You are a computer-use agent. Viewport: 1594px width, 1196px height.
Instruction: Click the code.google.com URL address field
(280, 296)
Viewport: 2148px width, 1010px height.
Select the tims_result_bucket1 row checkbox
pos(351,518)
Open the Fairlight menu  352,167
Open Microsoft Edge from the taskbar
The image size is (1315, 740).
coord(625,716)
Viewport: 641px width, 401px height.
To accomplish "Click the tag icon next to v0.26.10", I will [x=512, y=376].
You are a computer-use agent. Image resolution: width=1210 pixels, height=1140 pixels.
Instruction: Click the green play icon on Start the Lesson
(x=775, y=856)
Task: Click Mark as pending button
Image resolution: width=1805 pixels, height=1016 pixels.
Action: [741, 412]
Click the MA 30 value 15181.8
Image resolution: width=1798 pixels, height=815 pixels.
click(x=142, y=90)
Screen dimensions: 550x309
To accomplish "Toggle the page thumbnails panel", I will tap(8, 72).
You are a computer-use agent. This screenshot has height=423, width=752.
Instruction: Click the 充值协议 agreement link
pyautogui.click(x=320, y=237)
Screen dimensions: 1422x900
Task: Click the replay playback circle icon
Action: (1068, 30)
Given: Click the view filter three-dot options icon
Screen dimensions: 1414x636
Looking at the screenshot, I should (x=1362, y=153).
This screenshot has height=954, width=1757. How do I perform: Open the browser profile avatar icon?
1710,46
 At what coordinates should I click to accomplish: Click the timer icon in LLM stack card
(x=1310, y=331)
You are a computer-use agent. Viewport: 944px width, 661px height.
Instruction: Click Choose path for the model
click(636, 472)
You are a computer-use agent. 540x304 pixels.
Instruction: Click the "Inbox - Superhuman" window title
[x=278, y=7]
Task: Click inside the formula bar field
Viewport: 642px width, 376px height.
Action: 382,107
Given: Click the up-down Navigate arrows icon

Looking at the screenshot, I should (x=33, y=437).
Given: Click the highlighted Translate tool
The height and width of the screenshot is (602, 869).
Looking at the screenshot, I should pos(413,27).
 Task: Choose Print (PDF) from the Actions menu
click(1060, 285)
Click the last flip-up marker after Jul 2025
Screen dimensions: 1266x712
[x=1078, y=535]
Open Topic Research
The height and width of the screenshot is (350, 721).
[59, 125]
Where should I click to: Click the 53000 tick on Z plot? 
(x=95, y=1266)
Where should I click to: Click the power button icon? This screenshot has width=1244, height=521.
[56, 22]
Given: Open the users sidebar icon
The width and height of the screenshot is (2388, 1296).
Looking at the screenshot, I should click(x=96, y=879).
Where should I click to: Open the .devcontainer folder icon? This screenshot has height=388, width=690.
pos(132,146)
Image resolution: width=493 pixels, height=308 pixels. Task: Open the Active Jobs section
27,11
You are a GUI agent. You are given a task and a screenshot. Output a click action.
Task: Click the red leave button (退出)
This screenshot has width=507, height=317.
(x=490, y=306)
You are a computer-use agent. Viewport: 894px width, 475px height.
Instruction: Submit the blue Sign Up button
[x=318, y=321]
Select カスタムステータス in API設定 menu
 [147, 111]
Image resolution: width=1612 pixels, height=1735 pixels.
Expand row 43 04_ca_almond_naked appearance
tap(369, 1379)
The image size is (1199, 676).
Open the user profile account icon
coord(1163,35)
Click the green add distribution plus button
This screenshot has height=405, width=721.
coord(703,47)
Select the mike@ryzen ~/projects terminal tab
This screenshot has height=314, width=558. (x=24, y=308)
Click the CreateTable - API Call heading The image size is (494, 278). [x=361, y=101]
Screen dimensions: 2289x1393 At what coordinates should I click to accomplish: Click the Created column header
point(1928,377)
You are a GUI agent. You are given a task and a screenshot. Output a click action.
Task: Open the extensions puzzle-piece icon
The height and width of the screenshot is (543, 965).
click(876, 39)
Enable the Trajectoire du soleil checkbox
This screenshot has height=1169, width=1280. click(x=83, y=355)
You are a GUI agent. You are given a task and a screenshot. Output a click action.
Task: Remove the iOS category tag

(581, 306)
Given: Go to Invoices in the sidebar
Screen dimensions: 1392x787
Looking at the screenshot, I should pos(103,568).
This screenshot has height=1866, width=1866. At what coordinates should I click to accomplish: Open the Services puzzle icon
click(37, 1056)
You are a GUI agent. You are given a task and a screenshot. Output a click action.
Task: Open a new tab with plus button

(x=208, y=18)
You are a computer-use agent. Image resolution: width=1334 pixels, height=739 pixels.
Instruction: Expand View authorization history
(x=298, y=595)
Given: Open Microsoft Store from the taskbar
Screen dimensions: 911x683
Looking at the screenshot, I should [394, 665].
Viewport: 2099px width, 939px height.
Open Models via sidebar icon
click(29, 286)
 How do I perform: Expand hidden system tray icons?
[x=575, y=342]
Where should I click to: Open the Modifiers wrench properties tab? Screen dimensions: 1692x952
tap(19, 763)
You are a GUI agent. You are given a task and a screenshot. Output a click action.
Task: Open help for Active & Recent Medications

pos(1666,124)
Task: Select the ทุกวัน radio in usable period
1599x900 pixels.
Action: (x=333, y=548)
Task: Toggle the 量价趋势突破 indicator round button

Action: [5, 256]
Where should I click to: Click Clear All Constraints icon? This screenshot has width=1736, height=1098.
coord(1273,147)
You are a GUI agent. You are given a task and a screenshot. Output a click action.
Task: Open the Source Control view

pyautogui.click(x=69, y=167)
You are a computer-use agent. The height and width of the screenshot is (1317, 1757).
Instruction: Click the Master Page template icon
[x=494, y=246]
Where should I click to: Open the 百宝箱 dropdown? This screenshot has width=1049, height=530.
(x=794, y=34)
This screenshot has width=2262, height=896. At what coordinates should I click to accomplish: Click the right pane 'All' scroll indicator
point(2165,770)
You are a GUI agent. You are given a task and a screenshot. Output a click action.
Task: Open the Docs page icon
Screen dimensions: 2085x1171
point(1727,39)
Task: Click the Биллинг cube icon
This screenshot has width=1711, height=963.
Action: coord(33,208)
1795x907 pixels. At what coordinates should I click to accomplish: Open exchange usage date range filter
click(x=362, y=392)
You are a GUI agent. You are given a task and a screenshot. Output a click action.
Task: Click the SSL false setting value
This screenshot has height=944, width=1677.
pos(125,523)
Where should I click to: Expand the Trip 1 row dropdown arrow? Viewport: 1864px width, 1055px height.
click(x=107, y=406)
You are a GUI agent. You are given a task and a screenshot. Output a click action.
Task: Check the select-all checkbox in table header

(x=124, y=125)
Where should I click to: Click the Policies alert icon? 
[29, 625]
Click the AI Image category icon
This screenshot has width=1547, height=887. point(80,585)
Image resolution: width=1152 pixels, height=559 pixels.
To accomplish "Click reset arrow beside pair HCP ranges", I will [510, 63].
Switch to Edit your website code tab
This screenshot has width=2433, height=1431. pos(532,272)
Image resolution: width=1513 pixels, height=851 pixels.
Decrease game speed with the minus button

================================

Find the string "will" in the material above, and report every line where it occurs.

To accomplish "Click the tag icon next to v0.26.10", I will [x=512, y=376].
To accomplish "Toggle the page thumbnails panel", I will tap(8, 72).
To accomplish "Click reset arrow beside pair HCP ranges", I will [510, 63].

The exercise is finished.